Department of General and Pancreatic Surgery, The Pancreas Institute, University of Verona Hospital Trust, P.le Scuro, 10 37134, Verona, Italy.
J Gastrointest Surg. 2021 Jun;25(6):1461-1470. doi: 10.1007/s11605-020-04658-8. Epub 2020 Jun 3.
The application of postoperative pancreatic fistula (POPF) risk stratification and mitigation strategies requires an update of the protocol for an early drain removal after pancreaticoduodenectomy (PD). The aim of the study is to highlight the unreliability of a single drain fluid amylase (DFA) cutoff-based protocol in the setting of a risk-based drain management.
The role of postoperative day one (POD1) DFA in predicting POPF was explored in the setting of both selective drain placement and early drain removal protocols. Receiver operating characteristics (ROC) curves were used to assess the POPF diagnostic performance in terms of negative predictive value (NPV) of several POD1 DFA cutoffs in different clinical scenarios according to POPF risk and mitigation strategies.
The areas under the curve (AUCs) for POD1-DFA were 0.815 for intermediate risk and pancreaticojejunostomy (PJ) (best cutoff 1000 IU/L, NPV 92.9%), 0.712 for intermediate risk and PJ with external stent (best cutoff 1000 IU/L, NPV 88.8%), and 0.574 for high risk and external stent (best cutoff 250 IU/L, NPV 93.7%). Independent predictors of POPF were body mass index, pancreatic texture, and early drain removal, whereas POD1 DFA was not.

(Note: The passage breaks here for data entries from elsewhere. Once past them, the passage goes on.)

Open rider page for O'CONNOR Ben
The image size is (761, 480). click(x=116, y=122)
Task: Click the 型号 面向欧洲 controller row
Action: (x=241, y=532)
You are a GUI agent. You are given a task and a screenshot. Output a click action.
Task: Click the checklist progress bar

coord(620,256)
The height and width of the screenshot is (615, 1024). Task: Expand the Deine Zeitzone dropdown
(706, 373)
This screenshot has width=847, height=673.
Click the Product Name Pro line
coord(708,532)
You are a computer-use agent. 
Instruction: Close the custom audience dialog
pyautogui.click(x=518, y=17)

In the era of risk stratification and mitigation strategies, selective early drain removal still is associated with a reduced rate of POPF. However, a single protocol based on POD1-DFA is not suitable for all clinical scenarios after PD.
应用术后胰瘘(POPF)风险分层和缓解策略需要更新胰十二指肠切除术(PD)后早期引流管拔除的方案。本研究旨在强调基于风险的引流管理中,基于单一引流液淀粉酶(DFA)截断值的方案不可靠。

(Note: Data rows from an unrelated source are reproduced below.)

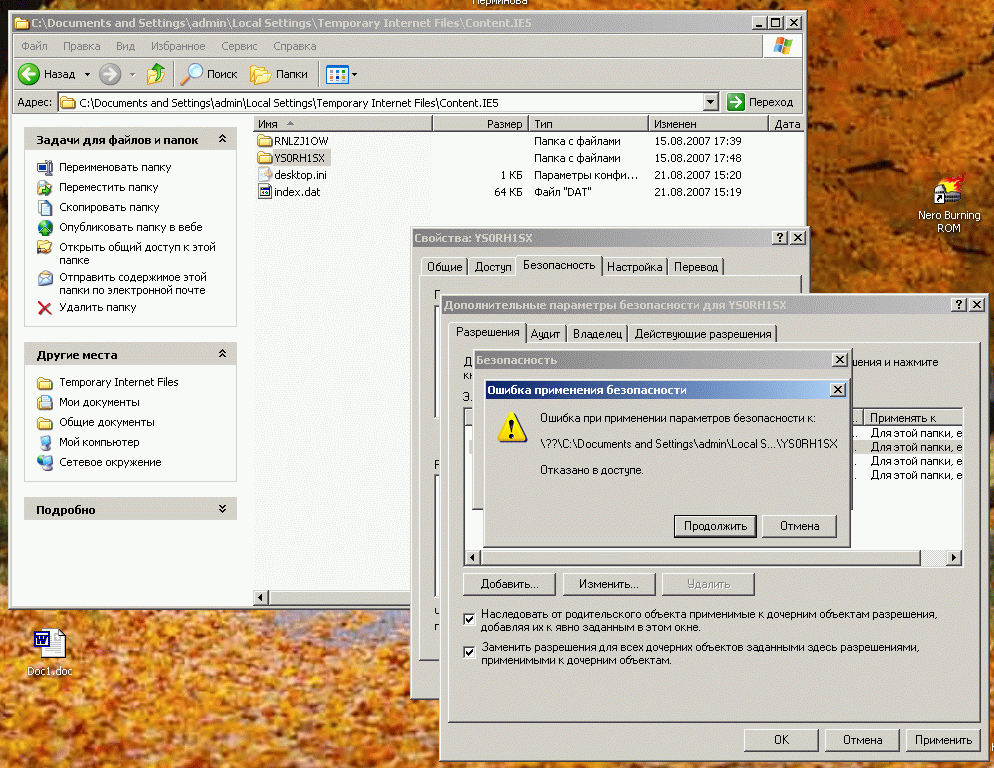
Task: Open Doc1.doc on the desktop
Action: coord(49,643)
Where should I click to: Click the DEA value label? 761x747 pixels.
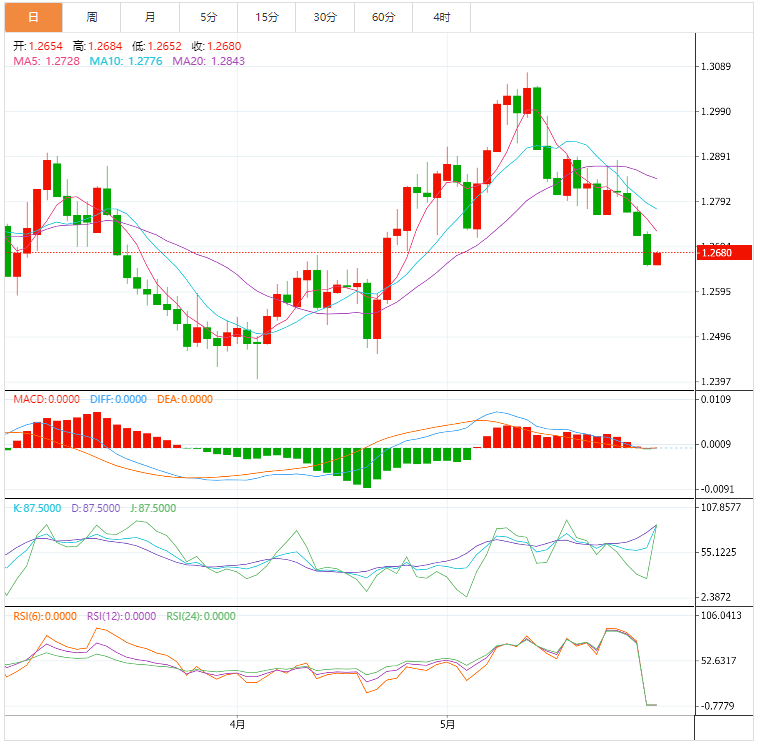point(185,399)
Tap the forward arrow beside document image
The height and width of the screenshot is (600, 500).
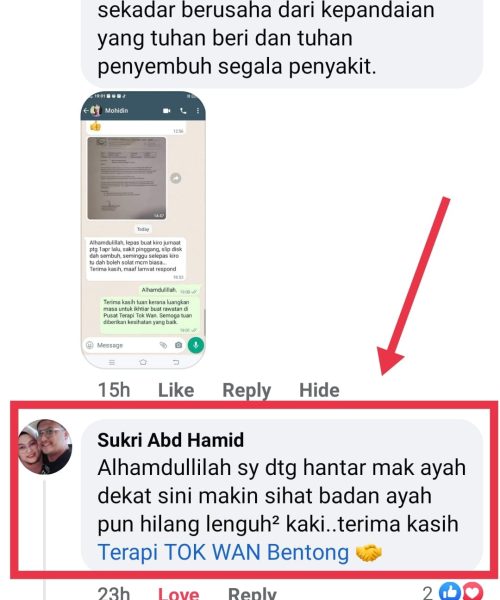point(176,178)
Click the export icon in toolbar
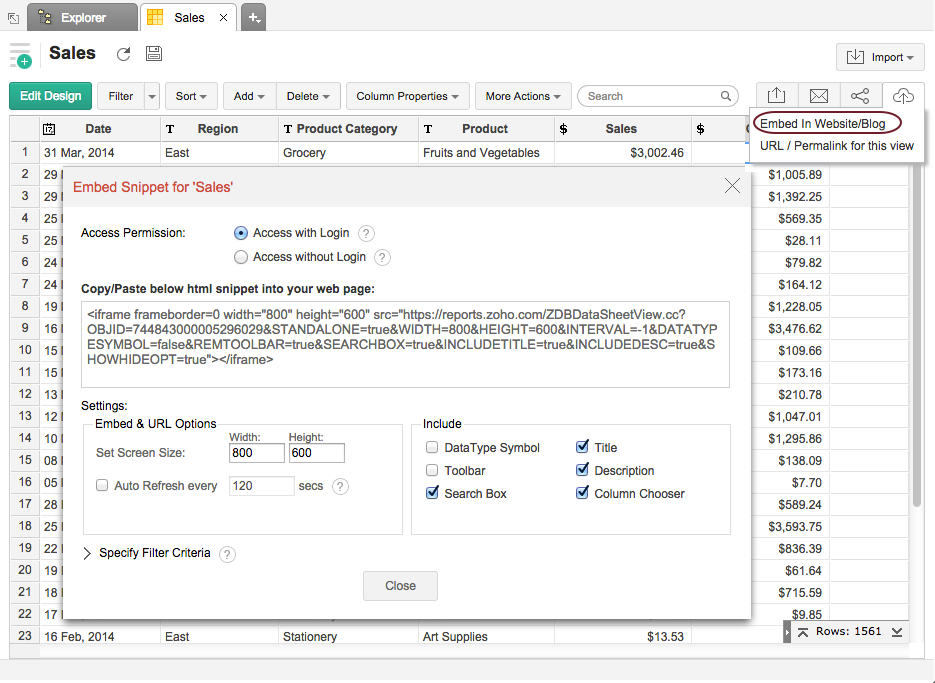 pos(776,96)
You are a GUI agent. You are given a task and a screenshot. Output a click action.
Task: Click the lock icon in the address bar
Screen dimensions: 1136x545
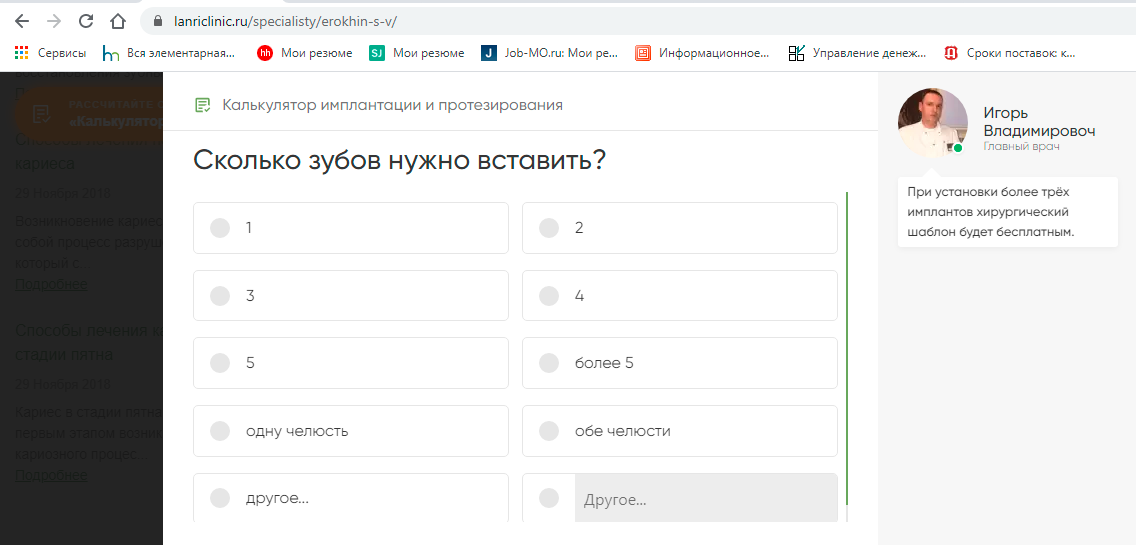[x=159, y=21]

在选择性放置引流管和早期引流管拔除方案中,研究了术后第 1 天(POD1)DFA 在预测 POPF 中的作用。根据 POPF 风险和缓解策略,使用受试者工作特征(ROC)曲线评估了几种 POD1 DFA 截断值在不同临床情况下对 POPF 的诊断性能,包括阴性预测值(NPV)。
POD1-DFA 的曲线下面积(AUC)分别为中危和胰肠吻合术(PJ)(最佳截断值 1000IU/L,NPV 92.9%)为 0.815,中危和 PJ 伴外支架(最佳截断值 1000IU/L,NPV 88.8%)为 0.712,高危和外支架(最佳截断值 250IU/L,NPV 93.7%)为 0.574。POPF 的独立预测因素是体重指数、胰腺质地和早期引流管拔除,而 POD1 DFA 不是。
在风险分层和缓解策略的时代,选择性早期引流管拔除仍然与降低 POPF 发生率相关。然而,基于 POD1-DFA 的单一方案并不适用于 PD 后所有临床情况。